→ Provided passage:
○ ○ ○
Second study shows increased risk for anxiety and depression among girls and boys with obesity
MONDAY, April 20, 2020 (HealthDay News) — Obesity in children is associated with an increased risk for premature mortality in young adulthood and with an increased risk for anxiety and depression, according to two studies published online in March in PLOS Medicine and BMC Medicine.
Louise Lindberg, from the Karolinska Institutet in Stockholm, and colleagues conducted a prospective study to compare mortality risk in young adulthood for children with and without obesity using data from 41,359 individuals. The researchers identified 104 deaths over 190,752 person-years of follow-up (median, 3.6 years). Overall, 0.55 and 0.19 percent of the childhood obesity and comparison cohorts died during follow-up, respectively. Among individuals in the childhood obesity cohort, more than one-quarter of the deaths had obesity recorded as a primary or contributing cause of death.
○ ○ ○
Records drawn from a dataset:
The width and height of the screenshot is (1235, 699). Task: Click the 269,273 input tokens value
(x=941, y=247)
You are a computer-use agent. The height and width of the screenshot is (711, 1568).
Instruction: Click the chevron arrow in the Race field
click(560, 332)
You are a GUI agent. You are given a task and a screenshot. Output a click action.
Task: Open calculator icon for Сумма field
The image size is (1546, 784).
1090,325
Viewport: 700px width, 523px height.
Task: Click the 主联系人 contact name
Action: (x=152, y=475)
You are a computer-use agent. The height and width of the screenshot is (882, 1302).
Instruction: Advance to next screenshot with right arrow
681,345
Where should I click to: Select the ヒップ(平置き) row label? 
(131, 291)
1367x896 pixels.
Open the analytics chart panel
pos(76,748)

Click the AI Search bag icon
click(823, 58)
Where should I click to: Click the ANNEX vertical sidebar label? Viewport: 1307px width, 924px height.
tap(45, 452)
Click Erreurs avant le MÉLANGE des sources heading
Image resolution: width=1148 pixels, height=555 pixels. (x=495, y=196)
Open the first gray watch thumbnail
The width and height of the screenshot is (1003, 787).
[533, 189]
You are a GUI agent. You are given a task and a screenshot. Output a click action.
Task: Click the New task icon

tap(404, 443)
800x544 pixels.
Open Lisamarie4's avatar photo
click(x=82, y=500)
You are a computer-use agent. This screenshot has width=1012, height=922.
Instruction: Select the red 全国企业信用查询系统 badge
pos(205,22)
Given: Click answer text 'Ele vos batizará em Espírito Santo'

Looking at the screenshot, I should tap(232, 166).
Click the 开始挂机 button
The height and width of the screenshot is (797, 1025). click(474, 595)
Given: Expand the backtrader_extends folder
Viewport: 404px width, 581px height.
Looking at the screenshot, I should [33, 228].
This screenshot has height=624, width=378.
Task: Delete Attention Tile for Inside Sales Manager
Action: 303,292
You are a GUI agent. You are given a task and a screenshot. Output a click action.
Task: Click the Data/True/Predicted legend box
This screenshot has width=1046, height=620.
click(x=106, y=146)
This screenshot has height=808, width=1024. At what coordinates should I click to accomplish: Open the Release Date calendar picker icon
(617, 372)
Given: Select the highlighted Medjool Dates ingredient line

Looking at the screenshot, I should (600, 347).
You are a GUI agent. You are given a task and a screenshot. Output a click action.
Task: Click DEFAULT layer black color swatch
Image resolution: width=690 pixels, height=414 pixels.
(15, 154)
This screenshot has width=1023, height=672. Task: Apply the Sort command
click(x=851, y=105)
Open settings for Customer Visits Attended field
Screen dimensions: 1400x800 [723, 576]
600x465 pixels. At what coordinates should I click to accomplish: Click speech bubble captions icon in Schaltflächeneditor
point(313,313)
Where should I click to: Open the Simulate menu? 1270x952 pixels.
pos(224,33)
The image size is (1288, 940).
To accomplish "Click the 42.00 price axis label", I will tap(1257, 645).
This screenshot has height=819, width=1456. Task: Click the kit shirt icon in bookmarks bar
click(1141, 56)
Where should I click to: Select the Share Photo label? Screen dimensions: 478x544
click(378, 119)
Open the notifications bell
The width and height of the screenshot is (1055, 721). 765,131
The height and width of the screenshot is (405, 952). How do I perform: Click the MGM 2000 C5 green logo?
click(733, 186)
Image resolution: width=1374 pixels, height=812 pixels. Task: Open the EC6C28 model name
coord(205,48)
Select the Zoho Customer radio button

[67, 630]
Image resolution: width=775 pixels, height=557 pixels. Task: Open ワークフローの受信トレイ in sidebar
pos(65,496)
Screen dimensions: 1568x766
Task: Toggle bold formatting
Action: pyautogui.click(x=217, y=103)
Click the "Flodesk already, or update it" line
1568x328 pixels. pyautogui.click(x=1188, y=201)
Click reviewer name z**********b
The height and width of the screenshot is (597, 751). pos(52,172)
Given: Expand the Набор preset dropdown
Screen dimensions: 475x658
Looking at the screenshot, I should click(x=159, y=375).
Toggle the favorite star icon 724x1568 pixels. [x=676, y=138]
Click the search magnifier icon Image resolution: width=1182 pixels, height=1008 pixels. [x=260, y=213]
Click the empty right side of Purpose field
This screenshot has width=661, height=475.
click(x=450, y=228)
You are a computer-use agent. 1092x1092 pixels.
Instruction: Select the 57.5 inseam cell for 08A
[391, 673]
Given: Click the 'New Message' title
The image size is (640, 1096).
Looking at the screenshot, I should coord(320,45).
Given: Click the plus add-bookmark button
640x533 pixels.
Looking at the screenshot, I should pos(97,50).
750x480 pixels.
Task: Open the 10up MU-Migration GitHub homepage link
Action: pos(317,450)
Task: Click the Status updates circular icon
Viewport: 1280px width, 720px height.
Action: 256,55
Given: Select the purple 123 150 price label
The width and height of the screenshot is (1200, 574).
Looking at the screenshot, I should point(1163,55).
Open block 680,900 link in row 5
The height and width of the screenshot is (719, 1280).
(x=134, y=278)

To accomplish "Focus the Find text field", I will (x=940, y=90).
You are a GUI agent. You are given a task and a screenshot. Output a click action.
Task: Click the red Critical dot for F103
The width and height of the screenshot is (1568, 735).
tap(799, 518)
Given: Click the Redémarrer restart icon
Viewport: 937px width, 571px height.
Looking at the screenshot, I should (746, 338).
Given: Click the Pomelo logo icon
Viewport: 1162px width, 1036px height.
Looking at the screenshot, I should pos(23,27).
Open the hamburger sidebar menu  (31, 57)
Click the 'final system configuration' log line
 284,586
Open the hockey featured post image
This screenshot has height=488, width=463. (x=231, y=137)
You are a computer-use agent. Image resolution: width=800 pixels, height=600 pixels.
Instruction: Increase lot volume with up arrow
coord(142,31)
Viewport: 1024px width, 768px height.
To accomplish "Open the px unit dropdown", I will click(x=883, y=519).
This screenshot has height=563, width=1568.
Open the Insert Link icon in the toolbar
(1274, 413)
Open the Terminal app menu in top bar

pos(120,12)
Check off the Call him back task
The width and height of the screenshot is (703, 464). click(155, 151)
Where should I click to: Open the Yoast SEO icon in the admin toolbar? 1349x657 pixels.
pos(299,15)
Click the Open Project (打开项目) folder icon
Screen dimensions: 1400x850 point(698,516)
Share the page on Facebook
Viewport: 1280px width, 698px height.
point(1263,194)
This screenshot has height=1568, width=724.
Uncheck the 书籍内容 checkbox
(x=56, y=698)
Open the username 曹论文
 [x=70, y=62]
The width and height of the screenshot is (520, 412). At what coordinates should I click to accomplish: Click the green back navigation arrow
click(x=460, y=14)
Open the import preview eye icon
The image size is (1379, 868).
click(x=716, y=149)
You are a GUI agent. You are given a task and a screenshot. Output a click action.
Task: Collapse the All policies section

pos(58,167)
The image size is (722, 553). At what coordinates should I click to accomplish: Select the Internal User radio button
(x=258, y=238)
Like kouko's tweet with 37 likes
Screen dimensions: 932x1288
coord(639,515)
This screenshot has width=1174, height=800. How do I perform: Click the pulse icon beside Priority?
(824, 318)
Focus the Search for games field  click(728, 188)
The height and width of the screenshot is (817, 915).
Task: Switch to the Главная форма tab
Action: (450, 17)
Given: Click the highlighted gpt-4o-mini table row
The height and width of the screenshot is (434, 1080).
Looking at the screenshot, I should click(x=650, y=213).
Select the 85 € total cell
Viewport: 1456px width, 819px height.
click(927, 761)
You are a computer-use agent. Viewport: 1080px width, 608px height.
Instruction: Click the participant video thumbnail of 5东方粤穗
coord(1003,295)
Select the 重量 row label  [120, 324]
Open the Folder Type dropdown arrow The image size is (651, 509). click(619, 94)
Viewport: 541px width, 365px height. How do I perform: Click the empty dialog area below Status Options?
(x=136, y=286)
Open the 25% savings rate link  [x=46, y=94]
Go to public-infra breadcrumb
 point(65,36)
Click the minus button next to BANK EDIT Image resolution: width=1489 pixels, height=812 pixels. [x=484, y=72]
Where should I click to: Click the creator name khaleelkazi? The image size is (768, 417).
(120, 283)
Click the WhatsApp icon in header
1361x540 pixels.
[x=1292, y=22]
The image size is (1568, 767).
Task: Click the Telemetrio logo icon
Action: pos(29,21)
○ ○ ○
→ Exercise set:
(A) Rewrite the childhood obesity report between "Louise Lindberg, from" and "cause of death.", inclusive, changing "colleagues" to "coworkers".
(B) Extend the childhood obesity report by continuing on from its last sentence.

→ Outputs for the tasks:
(A)
Louise Lindberg, from the Karolinska Institutet in Stockholm, and coworkers conducted a prospective study to compare mortality risk in young adulthood for children with and without obesity using data from 41,359 individuals. The researchers identified 104 deaths over 190,752 person-years of follow-up (median, 3.6 years). Overall, 0.55 and 0.19 percent of the childhood obesity and comparison cohorts died during follow-up, respectively. Among individuals in the childhood obesity cohort, more than one-quarter of the deaths had obesity recorded as a primary or contributing cause of death.

(B)
In a second study, Lindberg and colleagues compared the risk for anxiety and depression among children aged 6 to 17 years with obesity (12,507 children) and in a matched group from the general population (60,063 children). The researchers found that after adjustment for Nordic background, neuropsychiatric disorders, family history of anxiety/depression, and socioeconomic status, obesity remained a significant risk factor for anxiety and depression in children and adolescents. The risk for anxiety and depression was increased for girls and for boys in the obesity cohort compared with the general population (adjusted hazard ratios, 1.43 and 1.33, respectively).
“Taken together our studies highlight the vulnerable situation that children with obesity are in,” Lindberg said in a statement. “It is important that children with obesity are offered adequate and long-term treatment early in life to reduce these risks.”